В феврале 1935 года они поженились. На свадьбу поехали в санях. Поселились на Панской, в центре Борислава. Двухэтажный дом стоял в глубине двора. Из сеней налево дверь вела в кухню и комнатку прислуги. Справа тянулась анфилада белых комнат: столовая, салон и спальня, из которой было видно здание полиции на другой стороне улицы.
Я родился спустя девять месяцев. Спокойный и сытый, засыпал во влажном тепле кормилицы. Меня в коляске выставляли во двор. Рядом грелся на солнце огромный отцовский сенбернар. Через окно на нас поглядывали кормилица и прислуга. Мать склонялась надо мной, заслоняя солнце.
Потом кормилица исчезла, и вскоре я уже и не помнил, что она была.
Мать читала мне книжечки про Андю, которая «мамы не послушалась, укололась и расплакалась», о Хануле-капризуле, которая ничего не ела, и ветер унес ее вместе с воздушным шариком, и о врушке Цесе, которой «ужасно злой портной» отрезал пальчики. Еще она складывала кубики с наклеенными кусочками картинок. Получались коровы на зеленом лугу и домики. Без матери я складывал кубики как попало, но они мне нравились, потому что были большие и тяжелые.
Еще не научившись ходить, я норовил залезть под большую родительскую кровать, застеленную парчовым покрывалом. А вдруг там что-то интересное? Я заползал под свешивающееся до полу покрывало, и мать вытаскивала меня за ноги.
Мать любила гулять по улице, держа мужа под руку. Отец вез обитую голубой клеенкой коляску, сверкавшую хромированными деталями. Белые резиновые колеса подпрыгивали на каменных плитах. Я смотрел на родителей, сидя спиной по ходу движения. Они смеялись и чмокали мне. На Панской были тротуары, фонари и магазины. Мы часто останавливались, потому что родители встречали знакомых.
Когда мне был год, отец заболел туберкулезом. Вскоре ему стало совсем худо. Мама отвезла его во Львов в легочную больницу. (Тогда она впервые поехала экспрессом, называвшимся «торпеда-люкс».) Отцу ввели в легкое воздух, это называлось пневмоторакс, но он не помог. После второго пневмоторакса его отправили в горы, в санаторий в Ворохте.
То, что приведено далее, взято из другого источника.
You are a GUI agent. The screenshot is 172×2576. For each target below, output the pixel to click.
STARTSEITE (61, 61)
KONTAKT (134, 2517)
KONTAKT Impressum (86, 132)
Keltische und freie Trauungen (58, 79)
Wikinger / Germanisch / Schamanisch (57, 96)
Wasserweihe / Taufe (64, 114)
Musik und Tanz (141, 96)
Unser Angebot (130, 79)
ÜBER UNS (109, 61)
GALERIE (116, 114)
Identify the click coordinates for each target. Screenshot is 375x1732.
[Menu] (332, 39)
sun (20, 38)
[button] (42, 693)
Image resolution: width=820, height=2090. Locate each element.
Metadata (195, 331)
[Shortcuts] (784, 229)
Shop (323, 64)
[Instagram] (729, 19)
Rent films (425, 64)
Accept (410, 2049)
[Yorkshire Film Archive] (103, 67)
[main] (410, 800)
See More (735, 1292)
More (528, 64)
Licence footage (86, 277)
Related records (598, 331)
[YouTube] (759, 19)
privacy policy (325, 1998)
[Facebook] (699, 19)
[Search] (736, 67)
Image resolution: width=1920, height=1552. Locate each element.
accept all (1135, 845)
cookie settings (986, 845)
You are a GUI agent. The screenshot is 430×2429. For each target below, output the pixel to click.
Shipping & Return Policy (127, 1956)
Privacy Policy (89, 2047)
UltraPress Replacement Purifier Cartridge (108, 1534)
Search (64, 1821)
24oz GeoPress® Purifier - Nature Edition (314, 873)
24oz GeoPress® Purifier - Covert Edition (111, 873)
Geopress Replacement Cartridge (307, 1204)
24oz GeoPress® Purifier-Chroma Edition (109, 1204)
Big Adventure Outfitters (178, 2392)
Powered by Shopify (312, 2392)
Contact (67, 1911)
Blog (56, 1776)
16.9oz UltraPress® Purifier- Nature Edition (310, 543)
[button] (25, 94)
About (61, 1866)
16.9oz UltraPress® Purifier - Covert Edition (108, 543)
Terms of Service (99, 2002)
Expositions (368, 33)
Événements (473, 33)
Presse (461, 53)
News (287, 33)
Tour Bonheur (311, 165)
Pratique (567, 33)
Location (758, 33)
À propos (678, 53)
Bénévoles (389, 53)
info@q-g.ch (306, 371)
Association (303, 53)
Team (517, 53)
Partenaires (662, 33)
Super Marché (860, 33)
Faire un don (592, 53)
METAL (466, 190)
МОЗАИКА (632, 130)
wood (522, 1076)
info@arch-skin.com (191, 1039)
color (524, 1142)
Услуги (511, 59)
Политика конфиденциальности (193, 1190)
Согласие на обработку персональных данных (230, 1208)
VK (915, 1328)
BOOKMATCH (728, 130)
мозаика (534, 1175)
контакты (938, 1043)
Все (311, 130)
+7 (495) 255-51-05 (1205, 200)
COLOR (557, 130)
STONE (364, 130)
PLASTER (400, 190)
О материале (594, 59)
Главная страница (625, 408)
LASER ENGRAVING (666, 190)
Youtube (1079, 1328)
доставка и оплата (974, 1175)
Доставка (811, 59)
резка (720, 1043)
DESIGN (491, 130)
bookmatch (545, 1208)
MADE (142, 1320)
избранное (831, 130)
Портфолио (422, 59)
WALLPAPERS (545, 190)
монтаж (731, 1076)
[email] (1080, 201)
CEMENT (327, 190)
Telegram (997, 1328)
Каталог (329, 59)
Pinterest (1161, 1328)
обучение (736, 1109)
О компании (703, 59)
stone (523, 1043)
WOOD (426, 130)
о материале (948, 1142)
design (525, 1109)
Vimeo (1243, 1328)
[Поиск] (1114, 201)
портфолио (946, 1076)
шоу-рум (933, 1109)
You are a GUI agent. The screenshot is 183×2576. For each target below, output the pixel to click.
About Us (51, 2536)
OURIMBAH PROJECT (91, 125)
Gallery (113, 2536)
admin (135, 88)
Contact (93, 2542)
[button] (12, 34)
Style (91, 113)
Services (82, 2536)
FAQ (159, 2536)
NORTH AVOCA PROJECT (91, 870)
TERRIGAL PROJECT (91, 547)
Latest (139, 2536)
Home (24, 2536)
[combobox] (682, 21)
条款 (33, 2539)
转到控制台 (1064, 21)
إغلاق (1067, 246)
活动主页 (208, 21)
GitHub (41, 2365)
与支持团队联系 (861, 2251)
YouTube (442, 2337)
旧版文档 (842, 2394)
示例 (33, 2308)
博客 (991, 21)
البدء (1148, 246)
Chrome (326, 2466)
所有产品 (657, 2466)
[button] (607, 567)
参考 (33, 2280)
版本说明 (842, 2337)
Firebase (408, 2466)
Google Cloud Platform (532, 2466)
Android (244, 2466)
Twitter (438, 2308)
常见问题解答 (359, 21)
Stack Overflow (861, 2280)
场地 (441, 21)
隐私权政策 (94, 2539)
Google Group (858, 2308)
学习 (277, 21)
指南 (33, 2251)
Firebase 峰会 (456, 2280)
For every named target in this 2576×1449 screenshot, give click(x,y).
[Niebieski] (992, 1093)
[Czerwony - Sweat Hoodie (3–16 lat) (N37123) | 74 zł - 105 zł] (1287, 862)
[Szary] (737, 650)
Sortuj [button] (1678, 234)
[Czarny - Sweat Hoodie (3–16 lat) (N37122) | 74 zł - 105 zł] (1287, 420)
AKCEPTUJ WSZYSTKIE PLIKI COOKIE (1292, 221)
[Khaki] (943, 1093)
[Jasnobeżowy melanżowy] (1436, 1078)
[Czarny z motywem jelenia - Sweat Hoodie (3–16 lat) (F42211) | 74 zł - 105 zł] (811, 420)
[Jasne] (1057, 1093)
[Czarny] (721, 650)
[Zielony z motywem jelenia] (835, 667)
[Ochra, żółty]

Я даже не заметил, что он исчез.
Дедушка часто приходил и чесал сенбернара за ухом.
— Бронек выздоровеет? — спрашивала мать.
Дедушка не мог на это ответить.
— Боже! — плакала мать. — Что я тебе сделала, за что ты меня так наказываешь?
— Продай квартиру, — советовал дед.
— Я отдам собаку и уволю прислугу.
— А потом?
— Бронек вернется.
Я сидел в высоком стульчике и плакал. Мать совала мне в рот полные ложки манной каши, и каша стекала по слюнявчику с барашком. Я стал плеваться. Она меня ударила.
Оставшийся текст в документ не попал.